● **Task list**:
1 – In the forum thread about Dublin 4 accents, which three places does thedaras name as the "real D4s"?
2 – Continue the forum thread about Dublin 4 accents from the point where the text stops.

I'm originally from that part of Dublin and I remember back in the 90's many people stopped using Ringsend or Irishtown as their address and instead just used Dublin 4.


----------



## thedaras

Blackrock ,Foxrock ,Dalkey are the "real D4s" the rest are "wannbe D4s"..

I hear a lot or country folk who move up to Dublin as students and acquire a D4 accent,there is even a page on facebook its called " you are a culchie why are you speaking with a D4 accent",

I read some time ago that parents aspire to have their children speak with a D4 accent as the accent itself denotes money  etc..go figure..

Personally I don't like extremes of either accent,and am more concerned about what the person has to say,their values etc than their accent..


----------



## TarfHead

thedaras said:


> I read some time ago that parents aspire to have their children speak with a D4 accent as the accent itself denotes money etc..go figure..

● **Recorded data**:
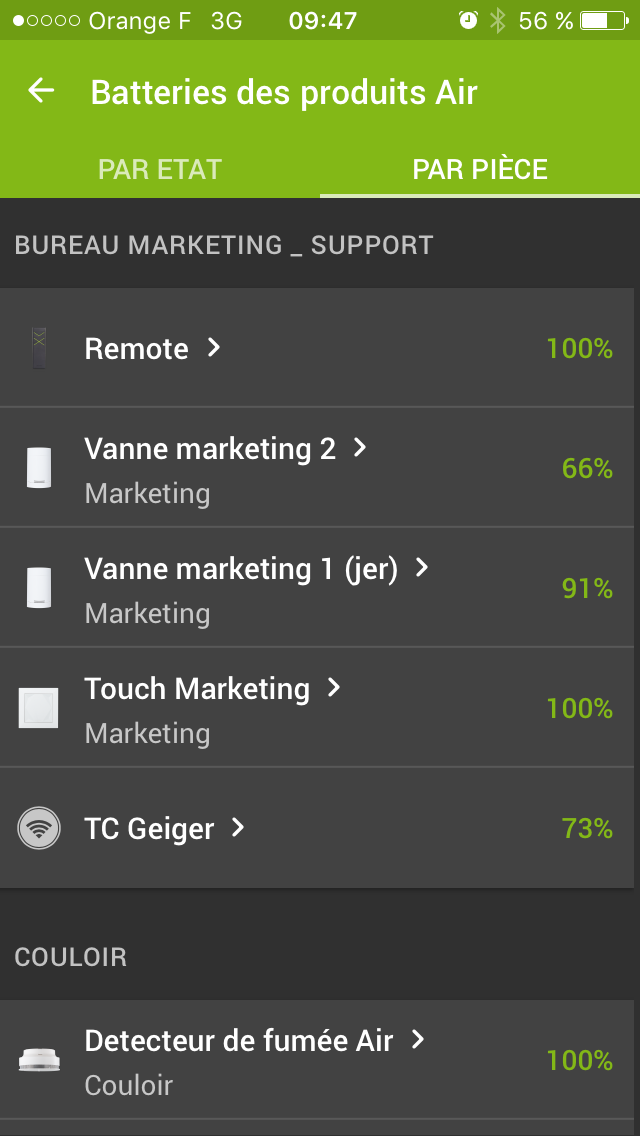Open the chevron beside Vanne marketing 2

● **Responses by task**:
1 – Blackrock, Foxrock and Dalkey.

2 –
 
I actively discourage my children from a Dub pronounciation of certain words and vowel sounds, such as '_skew-ell_' for '_school_'.

Equally, I actively discourage them from repetition of '_right_' and '_like_' in their speech, and also rising inflection at the end of sentences.

The won the '_Daddy Lottery_' when they were born  !


----------



## Bill Struth

Caveat said:


> One word for you my friend:
> 
> Afallafellaffalarry


 I had to read that about 10 times to myself to understand what you meant!


----------



## pixiebean22

PaddyW said:


> I'd say Tahl-but Street. Always Gall-way though.
> 
> I'm from Kerry, and there's a place called Lixnaw.
> 
> I always say Lix-gnaw, whereas most pronouce it Lixsh-naahhh


 
Paddy, my brother's wife is from Lixsh-naahhh (and they now both live there) 

I say Lix-gnaw.


----------



## PaddyW

pixiebean22 said:


> Paddy, my brother's wife is from Lixsh-naahhh (and they now both live there)
> 
> I say Lix-gnaw.



Good on ya Pixiebean.. are you a North Kerry native yourself?


----------



## pixiebean22

TarfHead said:


> I understand that D4 is now an euphemism for a particular attitude or mindset, and not a reflection of the people from Ringsend and Irishtown.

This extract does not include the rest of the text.